UBO & KYC
KYC vs KYB: what a family office needs
The difference between Know Your Customer and Know Your Business, and why family offices need both.
The FLIORE Compliance Desk
Family-office compliance research
5 min read
Updated 2026-07-01
Key takeaways
- KYC verifies individuals; KYB verifies businesses and their controllers.
- A family office onboarding an entity does KYB, then KYC on each UBO.
- The two are inseparable in practice.
Two sides of one duty
KYC — Know Your Customer — verifies the identity of a natural person. KYB — Know Your Business — verifies a legal entity: that it exists, is active, and who controls it. For a family office, onboarding a corporate mandate means doing KYB on the entity, then KYC on every UBO it surfaces.

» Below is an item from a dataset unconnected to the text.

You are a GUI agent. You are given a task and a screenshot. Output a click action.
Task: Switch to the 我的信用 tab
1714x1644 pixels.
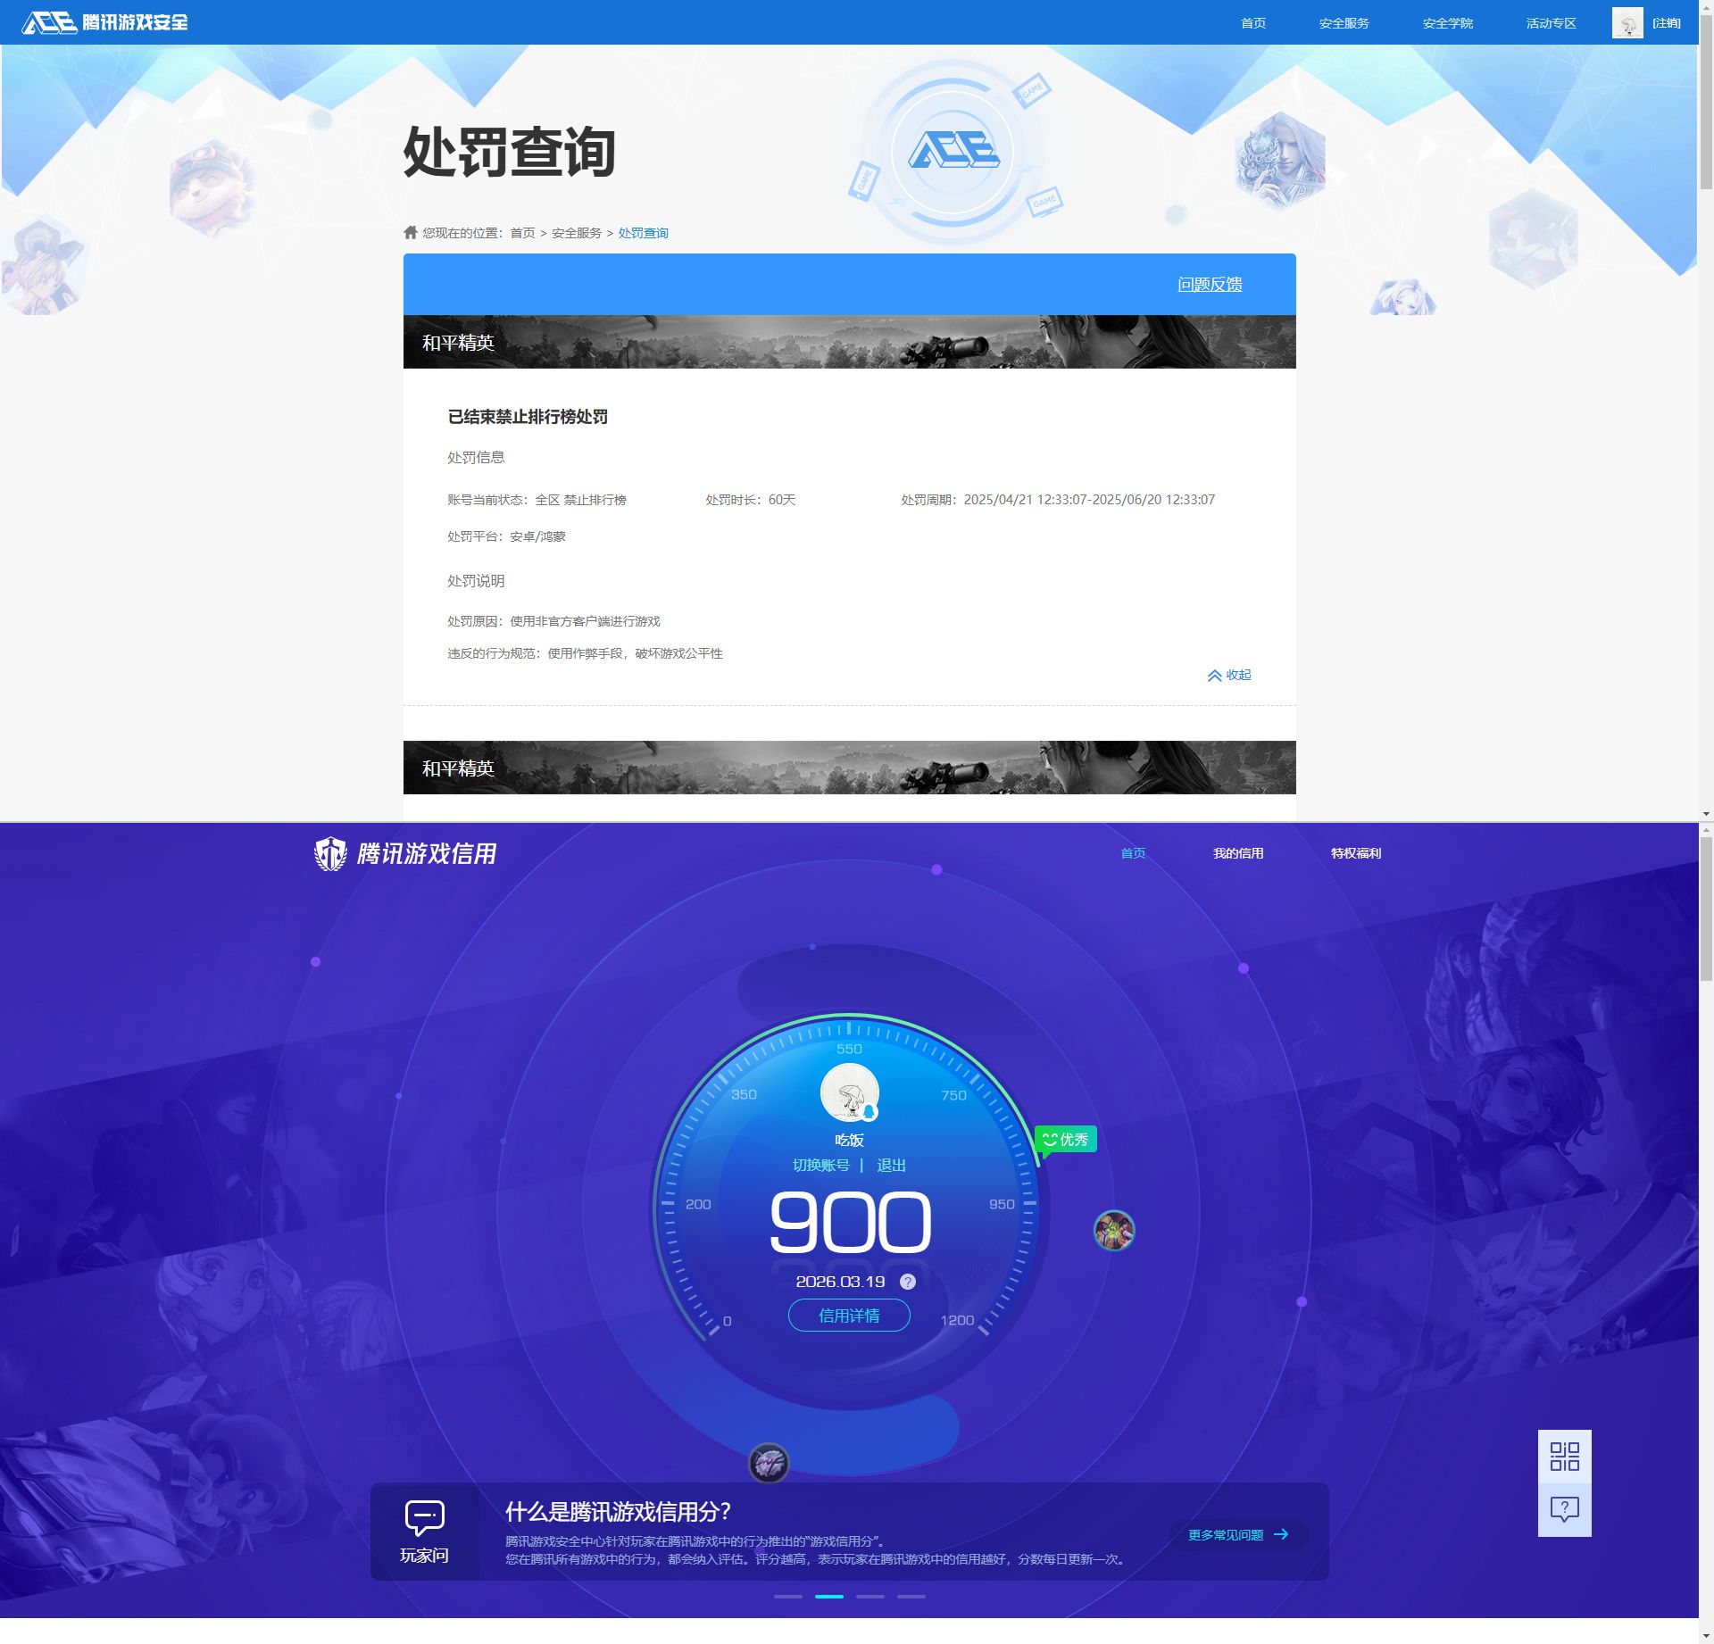click(1237, 853)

Why family offices need both
Family wealth rarely sits in one person's name. It runs through holding companies, trusts and foundations. Each of those is a KYB subject; each UBO behind them is a KYC subject. A platform that handles only one leaves half the duty unmet.
FAQ
Is KYB just KYC for companies?
In spirit — but it adds entity verification, registry checks and ownership mapping that individual KYC does not.
Sources
- FATF Recommendations — Customer due diligence standards.
- EU AMLR — CDD obligations for obliged entities.